- _YOUR TASK_:
Given the entries below, please return each one exactly.
:::::
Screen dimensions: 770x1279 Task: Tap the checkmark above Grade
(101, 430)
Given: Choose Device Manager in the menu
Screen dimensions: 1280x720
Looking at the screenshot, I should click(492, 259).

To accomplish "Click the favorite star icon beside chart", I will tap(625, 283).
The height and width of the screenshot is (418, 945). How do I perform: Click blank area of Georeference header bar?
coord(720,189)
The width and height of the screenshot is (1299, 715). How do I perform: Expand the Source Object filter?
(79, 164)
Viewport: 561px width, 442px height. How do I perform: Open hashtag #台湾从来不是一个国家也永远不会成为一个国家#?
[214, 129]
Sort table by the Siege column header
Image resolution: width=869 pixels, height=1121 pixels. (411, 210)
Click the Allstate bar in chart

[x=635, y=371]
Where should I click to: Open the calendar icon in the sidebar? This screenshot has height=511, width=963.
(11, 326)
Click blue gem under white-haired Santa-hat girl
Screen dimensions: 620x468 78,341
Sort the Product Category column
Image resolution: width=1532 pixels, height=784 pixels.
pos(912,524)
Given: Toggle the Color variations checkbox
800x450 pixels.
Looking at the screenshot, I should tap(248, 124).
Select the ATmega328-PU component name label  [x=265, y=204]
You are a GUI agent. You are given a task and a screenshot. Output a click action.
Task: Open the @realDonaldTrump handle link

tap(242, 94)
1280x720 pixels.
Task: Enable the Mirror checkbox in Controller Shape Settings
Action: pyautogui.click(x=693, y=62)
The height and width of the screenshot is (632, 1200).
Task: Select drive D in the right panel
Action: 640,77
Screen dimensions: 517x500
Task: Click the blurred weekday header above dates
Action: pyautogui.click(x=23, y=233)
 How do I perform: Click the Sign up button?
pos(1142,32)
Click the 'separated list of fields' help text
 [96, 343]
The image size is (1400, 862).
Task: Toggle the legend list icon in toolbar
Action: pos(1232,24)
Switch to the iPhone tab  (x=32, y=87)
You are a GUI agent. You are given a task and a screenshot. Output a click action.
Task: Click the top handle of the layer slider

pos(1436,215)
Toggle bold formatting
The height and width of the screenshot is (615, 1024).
:::::
- _TASK OUTPUT_:
Screen dimensions: 770x1279 Task: Tap the checkmark above Grade
(101, 430)
Given: Choose Device Manager in the menu
Screen dimensions: 1280x720
Looking at the screenshot, I should click(492, 259).

To accomplish "Click the favorite star icon beside chart", I will tap(625, 283).
The height and width of the screenshot is (418, 945). How do I perform: Click blank area of Georeference header bar?
coord(720,189)
The width and height of the screenshot is (1299, 715). How do I perform: Expand the Source Object filter?
(79, 164)
Viewport: 561px width, 442px height. How do I perform: Open hashtag #台湾从来不是一个国家也永远不会成为一个国家#?
[214, 129]
Sort table by the Siege column header
Image resolution: width=869 pixels, height=1121 pixels. (411, 210)
Click the Allstate bar in chart

[x=635, y=371]
Where should I click to: Open the calendar icon in the sidebar? This screenshot has height=511, width=963.
(11, 326)
Click blue gem under white-haired Santa-hat girl
Screen dimensions: 620x468 78,341
Sort the Product Category column
Image resolution: width=1532 pixels, height=784 pixels.
pos(912,524)
Given: Toggle the Color variations checkbox
800x450 pixels.
Looking at the screenshot, I should tap(248, 124).
Select the ATmega328-PU component name label  [x=265, y=204]
You are a GUI agent. You are given a task and a screenshot. Output a click action.
Task: Open the @realDonaldTrump handle link

tap(242, 94)
1280x720 pixels.
Task: Enable the Mirror checkbox in Controller Shape Settings
Action: pyautogui.click(x=693, y=62)
The height and width of the screenshot is (632, 1200).
Task: Select drive D in the right panel
Action: 640,77
Screen dimensions: 517x500
Task: Click the blurred weekday header above dates
Action: pyautogui.click(x=23, y=233)
 How do I perform: Click the Sign up button?
pos(1142,32)
Click the 'separated list of fields' help text
 [96, 343]
The image size is (1400, 862).
Task: Toggle the legend list icon in toolbar
Action: pos(1232,24)
Switch to the iPhone tab  (x=32, y=87)
You are a GUI agent. You are given a task and a screenshot. Output a click action.
Task: Click the top handle of the layer slider

pos(1436,215)
Toggle bold formatting
The height and width of the screenshot is (615, 1024).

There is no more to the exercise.